— PROBLEM A —
Retype the part of the passage on the history of the electrocardiogram starting with "The discovery of" and going on through "today was formed.".
— PROBLEM B —
Write what comes next in the passage on the history of the electrocardiogram, picking up after its final sentence.

The discovery of x-rays in 1895 and the invention of the electrocardiograph 7 years later inaugurated a new era in which various machines and technical procedures gradually replaced the physician’s unaided senses and the stethoscope as the primary tools of cardiac diagnosis. These sophisticated new approaches provided objective information about the structure and function of the heart in health and disease.
In 1942, Emanuel Goldberger increases the voltage of Wilson’s unipolar leads by 50% and creates the augmented limb leads aVR, aVL and aVF. By adding 3 more leads for better accuracy, the final 12-lead electrocardiogram that is used today was formed.
In the late 1940s, Rune Elmqvist invented an inkjet printer involving thin jets of ink deflected by electrical potentials from the heart. It opened the door of direct recording of ECG on paper. The device, called the ‘ Mingograf’ was sold by Siemens Elema until the 1990s.
Willem Einthove is considered the founder and father of modern ECG. The earliest models purportedly weighed more than 600 pounds and required a five-person operator team. After that designs were changes according to parallel new discoveries of material, techniques etc.
The physiology, Patho physiologies and associated interpretation from graphs of cardiac activities from different limb had advanced in significant ways. From a clinical utility standpoint, the ECG has advanced over the period of time, from mid-century descriptions of tachycardia to the 1980s era of defining QRS with parameters that can be predictive of heart failure. Over time, ECG interpretations have also evolved to identify and inform diagnoses across cardiology including Coronary disease, coronary occlusion, cardiomyopathy, pericarditis or myocarditis, previous heart attacks and cardiac arrest, imbalances in electrolytes that control heart activity.
First ever electrocardiography (ECG) machine was used in K.E.M. Hospital, Mumbai in late 1940s. Two such mammoth size ECG machines are still available as antique specimen.
Today’s versions of machine is having typically around 8 pounds weight needing just one operator. The clinical accessories that accompany an ECG unit have evolved as well. Cables, lead wires, and thermal papers have all become more durable, reliable, and intuitive for users as the years progress.

— RECORDS SHOWN —

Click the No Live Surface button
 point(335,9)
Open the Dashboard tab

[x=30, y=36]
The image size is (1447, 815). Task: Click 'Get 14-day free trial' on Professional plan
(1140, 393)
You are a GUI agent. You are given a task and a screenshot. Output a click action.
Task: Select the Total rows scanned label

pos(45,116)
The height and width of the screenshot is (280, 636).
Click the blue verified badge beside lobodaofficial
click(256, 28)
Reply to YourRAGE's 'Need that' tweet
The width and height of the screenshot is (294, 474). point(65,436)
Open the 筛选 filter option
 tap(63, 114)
--
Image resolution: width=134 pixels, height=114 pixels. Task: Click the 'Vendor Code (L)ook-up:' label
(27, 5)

— WRITTEN ANSWER A —
The discovery of x-rays in 1895 and the invention of the electrocardiograph 7 years later inaugurated a new era in which various machines and technical procedures gradually replaced the physician’s unaided senses and the stethoscope as the primary tools of cardiac diagnosis. These sophisticated new approaches provided objective information about the structure and function of the heart in health and disease.
In 1942, Emanuel Goldberger increases the voltage of Wilson’s unipolar leads by 50% and creates the augmented limb leads aVR, aVL and aVF. By adding 3 more leads for better accuracy, the final 12-lead electrocardiogram that is used today was formed.

— WRITTEN ANSWER B —
In the first half of the 20th century, a number of innovative individuals set in motion a fascinating sequence of discoveries and inventions that led to the 12-lead compact electrocardiogram, as we know it now.
Here are some interesting facts related with the process of development of ECG machine.
– Frogs played an important role.
Scientists measured electrical activity in frogs, and these creatures aided in many discoveries that eventually led to today’s ECG machines.
– Genius Dog
Augustus Desiré Waller was a British physiologist who used a capillary electrometer to record the first human electrocardiogram. His dog Jimmy often helped him demonstrate the electrogram by placing his paws in glass jars of saline.
– The first ECG machine weighed 600 pounds.
Einthoven invented the first ECG machine In 1903. It was a large contraption that weighed 600 pounds. Today the machine is just a few pounds and even available in some smart watches.
– ECG machines used to be powered by car batteries.
In 1928, Frank Sanborn introduced a more practical version of the EKG ( ECG ) machine. It was a table-top model that weighed 50 pounds and was powered by a 6-volt automobile battery.
Technology has become an integral part of our live in this era. Rapid advancement in medical devices for diagnostic, treatment, surgery purposes are helping healthcare sector very effectively.
Development of ECG is definitely great and inspiring milestone in the history of medical science which serves as pioneer work in advancement of many biomedical devices.